Les faits ont eu lieu au Rœulx à la fin du mois de novembre 2020, chez une mère célibataire dont le fils est ami avec le Montois. Le tribunal a estimé qu'elle n'était pas impliquée dans les deux scènes de coups, mais qu'elle était coupable de non-assistance à personne en danger. Elle bénéficie de la même mesure de faveur. 

Une plainte a été déposée le 3 décembre 2020 par la mère de la victime après la découverte d'une vidéo impliquant son fils, diffusée sur les réseaux sociaux. La victime, née en 2003, a déclaré qu'il s'agissait d'un pari perdu, qu'elle avait bu et consommé de la drogue. La victime a été placée dans un sac en plastique aspergé d'un produit auquel le feu a été bouté. On lui a aussi rasé les sourcils et placé un casque de cycliste sur la tête, sur lequel les prévenus ont frappé, tout en insultant la victime. La scène a été diffusée sur les réseaux sociaux. 

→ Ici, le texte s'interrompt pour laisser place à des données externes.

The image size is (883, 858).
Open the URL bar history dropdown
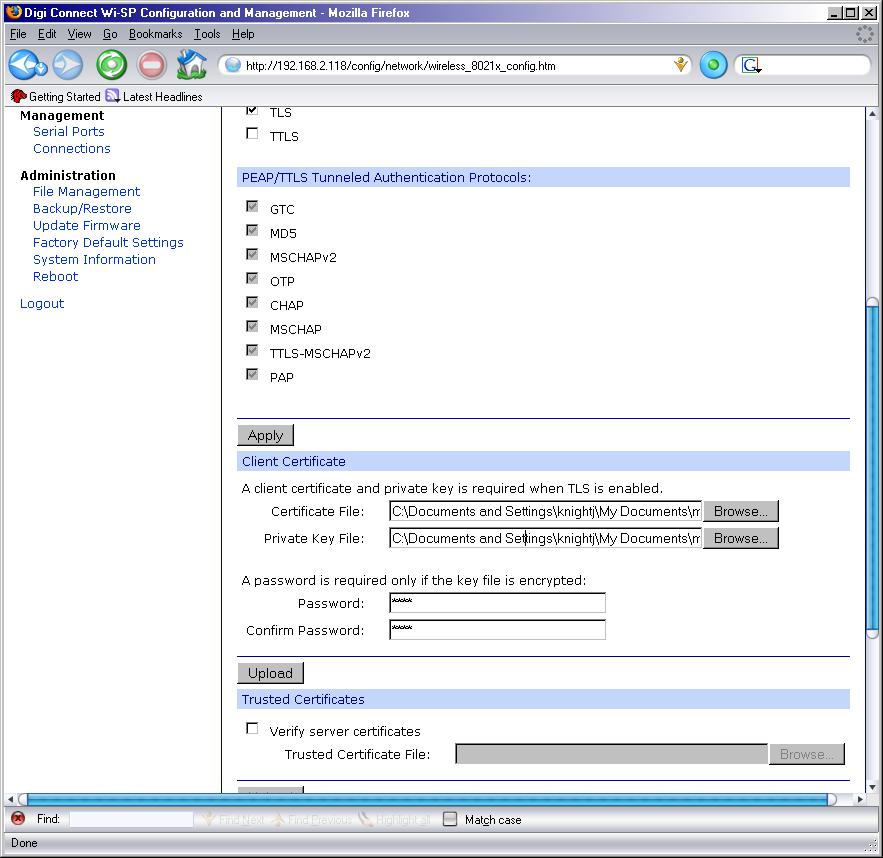[x=681, y=66]
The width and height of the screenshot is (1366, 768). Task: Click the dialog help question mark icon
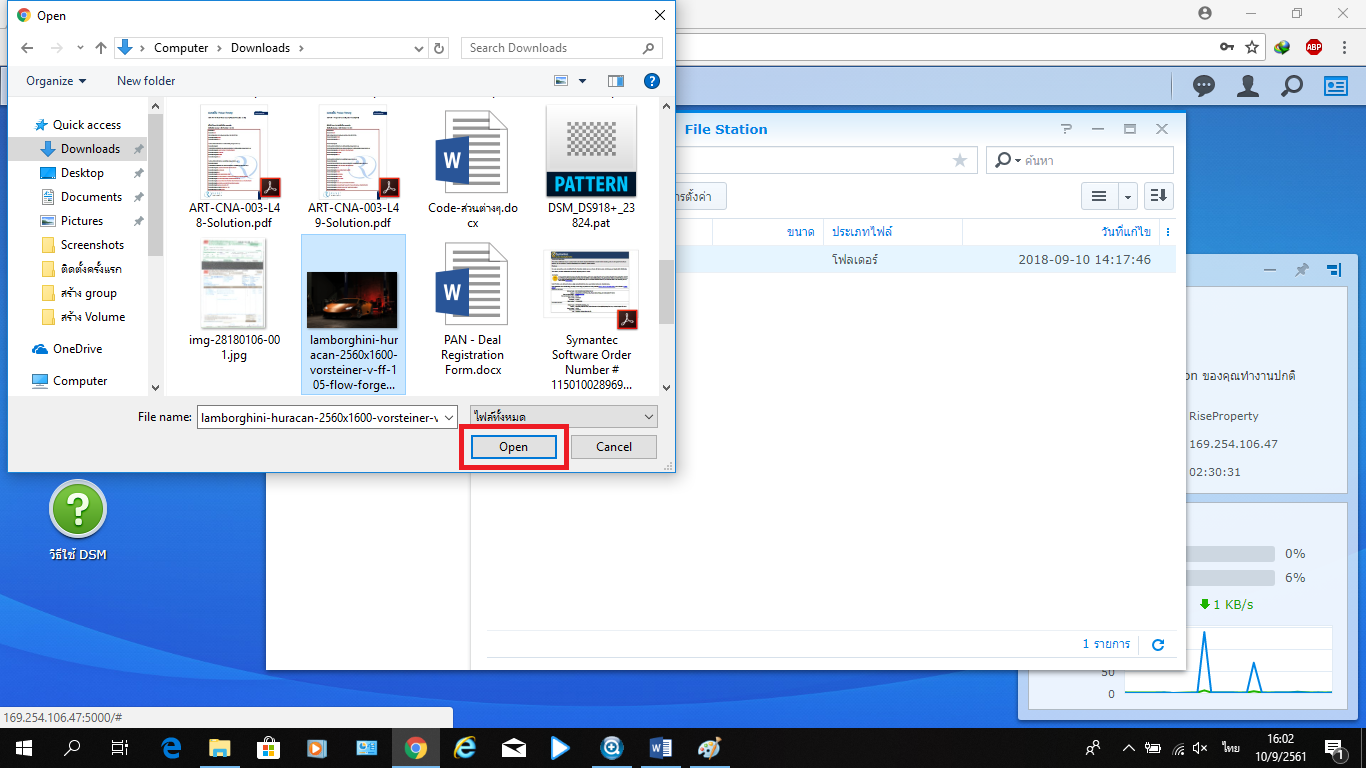pyautogui.click(x=652, y=81)
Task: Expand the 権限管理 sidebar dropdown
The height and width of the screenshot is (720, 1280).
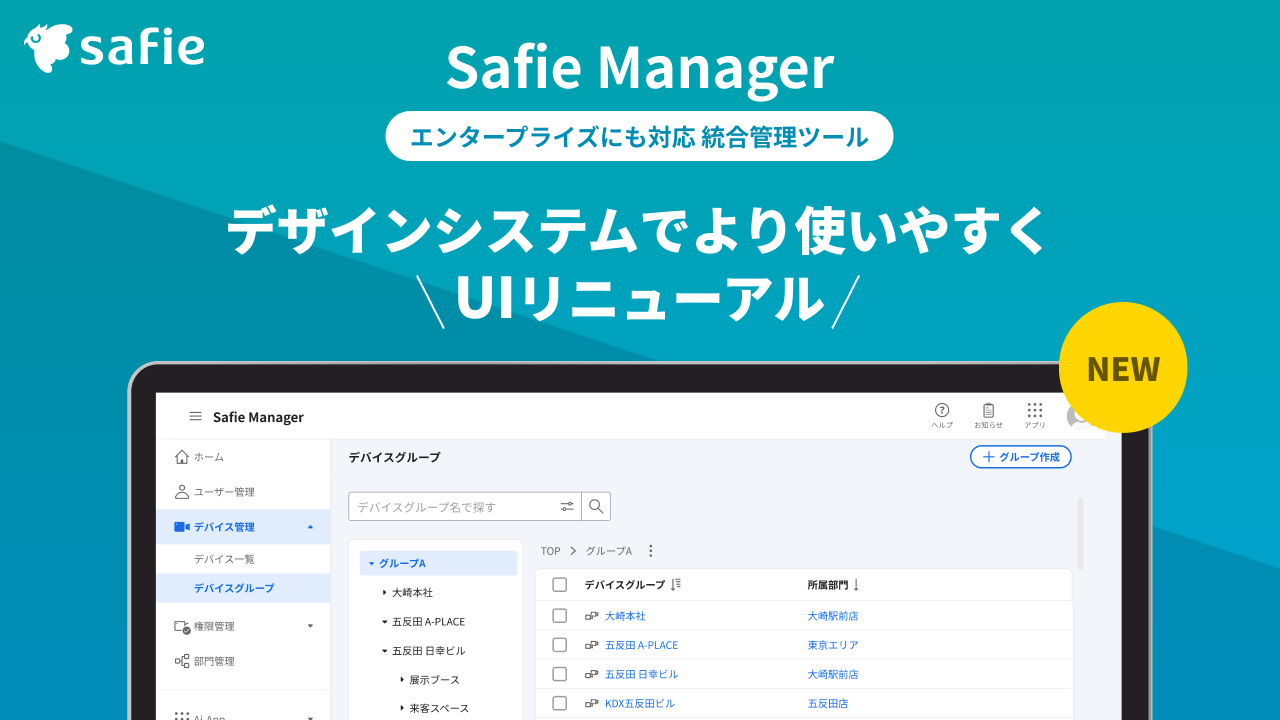Action: [x=310, y=625]
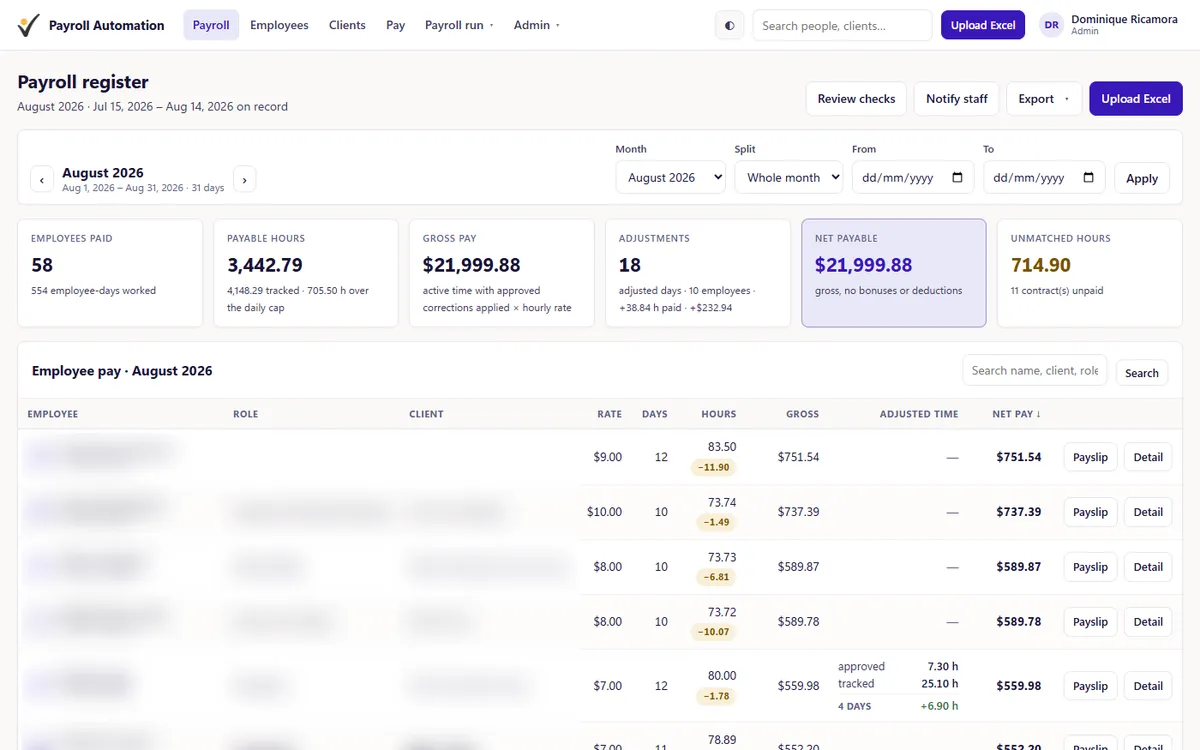Open the To date calendar picker icon
The width and height of the screenshot is (1200, 750).
point(1088,178)
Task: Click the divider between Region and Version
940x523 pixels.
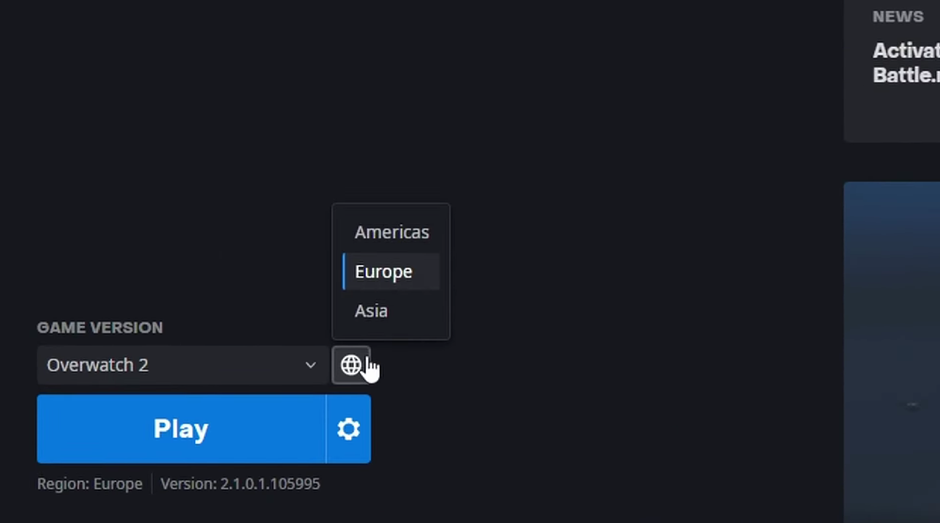Action: tap(152, 483)
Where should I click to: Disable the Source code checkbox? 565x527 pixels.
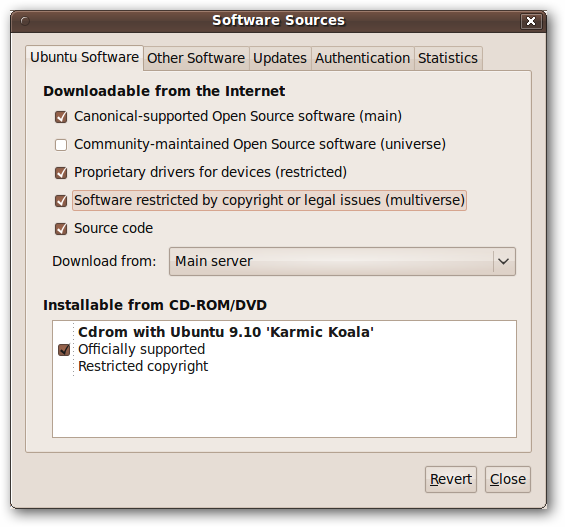click(61, 229)
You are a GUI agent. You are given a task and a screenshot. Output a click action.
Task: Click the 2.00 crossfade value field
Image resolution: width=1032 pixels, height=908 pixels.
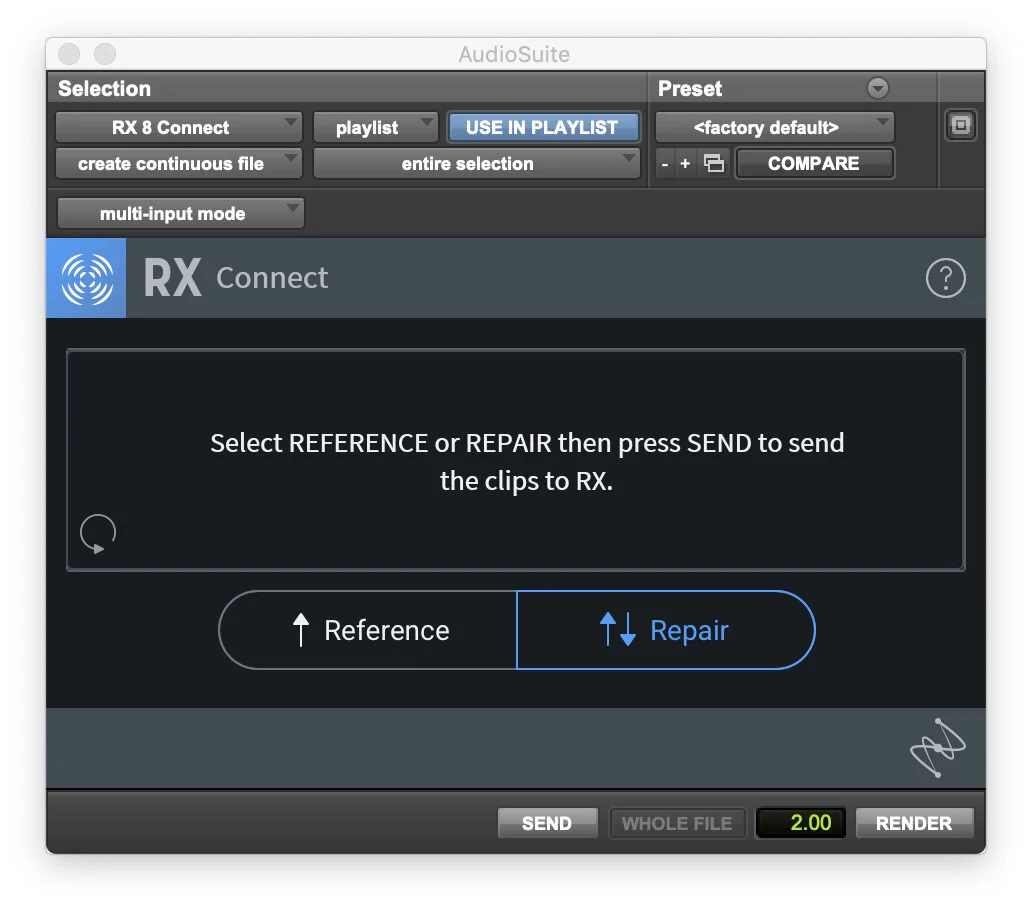[800, 823]
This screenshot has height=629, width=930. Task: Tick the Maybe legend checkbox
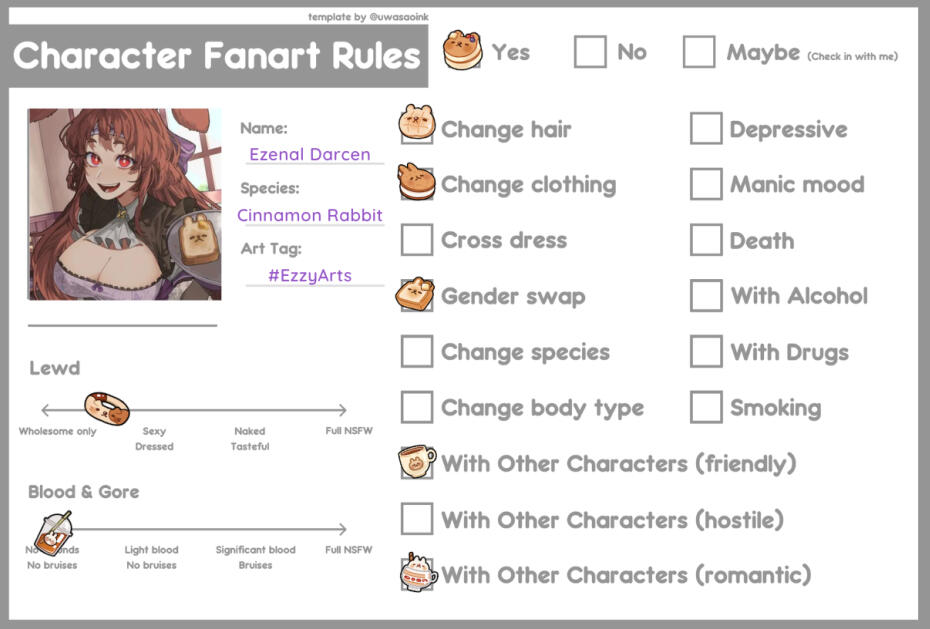coord(699,52)
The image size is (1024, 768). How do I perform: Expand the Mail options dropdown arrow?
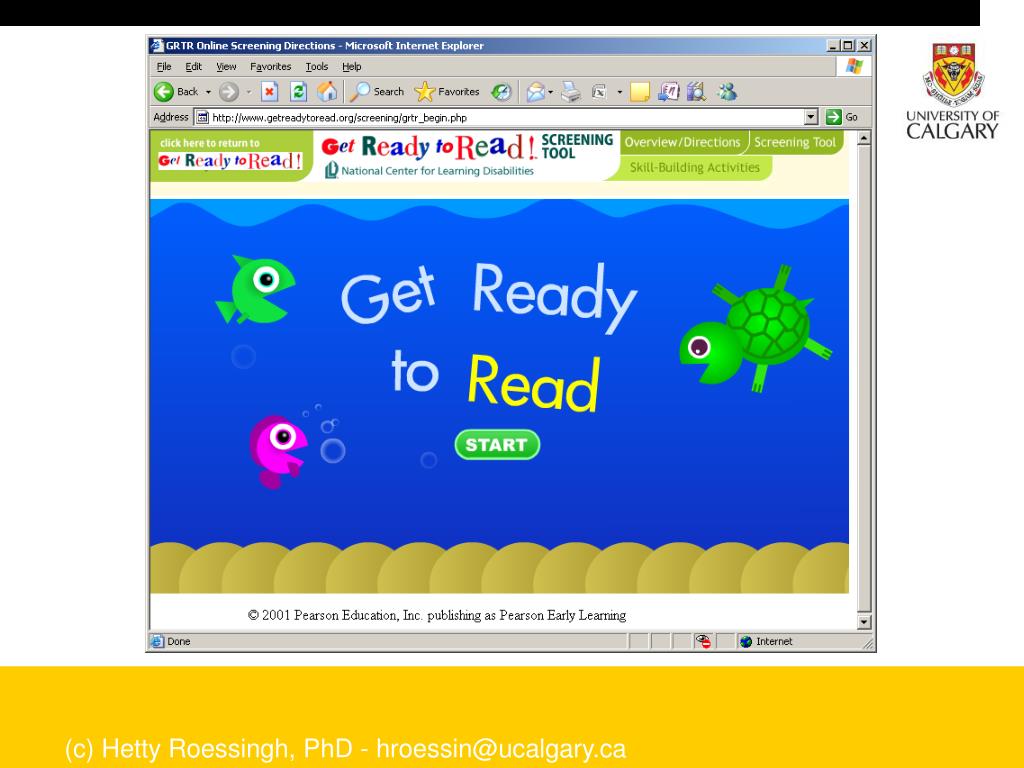(x=551, y=92)
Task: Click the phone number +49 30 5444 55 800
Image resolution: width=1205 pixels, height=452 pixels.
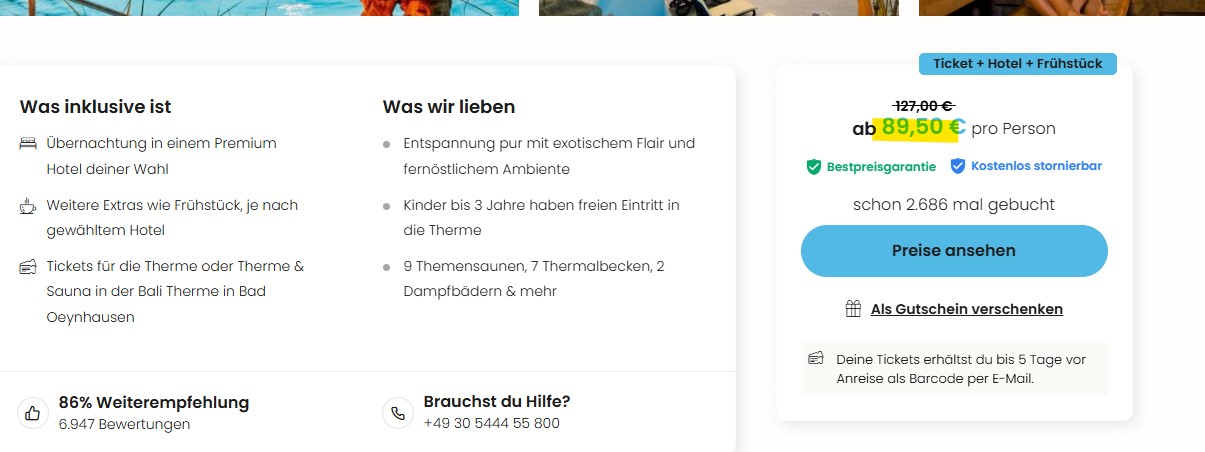Action: pyautogui.click(x=492, y=423)
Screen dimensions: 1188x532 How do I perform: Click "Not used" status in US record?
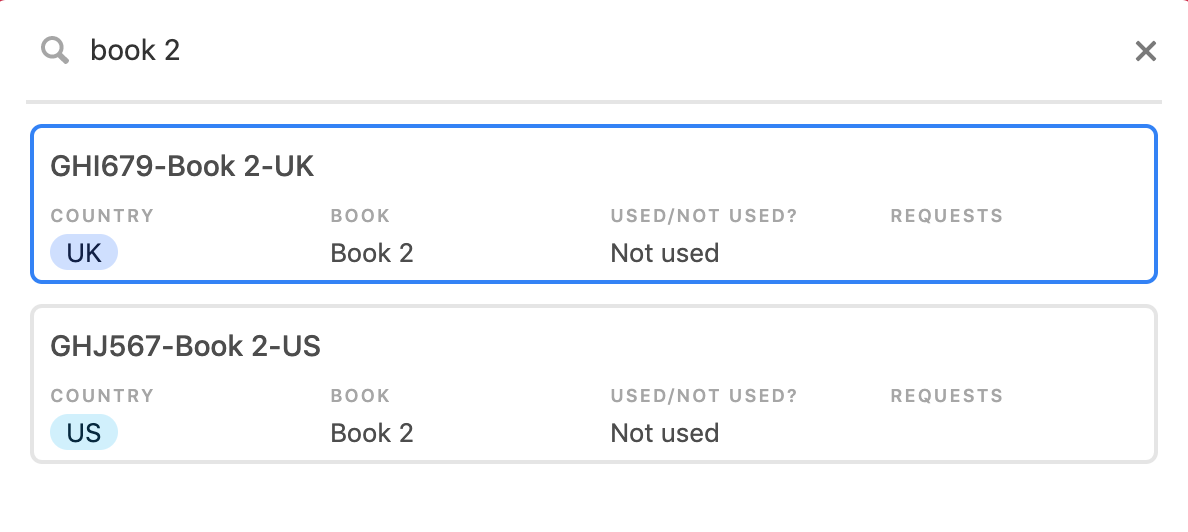pyautogui.click(x=664, y=433)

Selon le psychiatre, le prévenu a réalisé les faits "avec une certaine fierté". Le Montois a été placé sous mandat d'arrêt le 4 décembre 2020 et a bénéficié de la surveillance sous bracelet électronique le 21 décembre. Il a déclaré qu'il ne s'agissait pas d'un pari perdu mais d'une vengeance à l'égard de la victime, qui s'était dégonflée lors d'une bagarre organisée avec une autre bande de jeunes. 
Le tribunal a souhaité sa présence lors du prononcé du jugement car une note est arrivée au parquet. La jeune sœur de la victime aurait été menacée par une bande de jeunes qui cherchaient son frère. Même si le prévenu a rompu ses contacts avec sa bande, le tribunal l'a invité à calmer les esprits.